The VEGF decoy receptor soluble Fms-like tyrosine kinase 1 binds to macrophages

Abstract

Background: Soluble Fms-like Tyrosine kinase-1 (sFLT1) is a native inhibitor of VEGF, best known for its antiangiogenic effects in preeclampsia. sFLT1 also reduces chronic inflammation and promotes tissue repair. In experimental diabetic nephropathy, we previously found that sFLT1 ameliorates kidney fibrosis and reduces the infiltration of macrophages. How sFLT1 regulates inflammation is still incompletely understood.
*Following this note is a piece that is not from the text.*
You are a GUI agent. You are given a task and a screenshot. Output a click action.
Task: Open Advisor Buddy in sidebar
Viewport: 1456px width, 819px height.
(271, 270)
Based on the direct association of sFLT1 with various cell types, we here studied whether sFLT1 interacts with macrophages to modulate inflammation. Methods: Using various macrophage cell lines, sFLT1 cell surface binding was detected with flow cytometry. Enzyme studies, mass spectrometry and RNAseq were employed to identify potential sFLT1 cell surface interactors and effects of sFLT1 on macrophage signaling. Results: Soluble FLT1 binds to primary macrophages, THP-1 and RAW264.7 macrophages in vitro. Alternative activation with IL-4 increases sFLT1 binding in THP-1 macrophages, whereas proinflammatory activation with IFN-γ and LPS decreases binding. Binding of sFLT1 depends on heparan sulphates, and colocalizes with the membrane heparin sulfate proteoglycan neuropilin-1. Incubation with sFLT1 reduces the gene expression of chemokine receptors. Conclusion: Our results show that sFLT1, while typically associated with angiogenesis, also directly interacts with macrophages. Alternative activation of macrophages by IL-4 strongly increases binding of sFLT1 to the cell surface membrane, possibly via the VEGF co-receptor neuropilin-1. Considering sFLT1’s anti-inflammatory effects in animal studies, our findings indicate a novel function for sFLT1 to directly control anti-inflammatory macrophage function.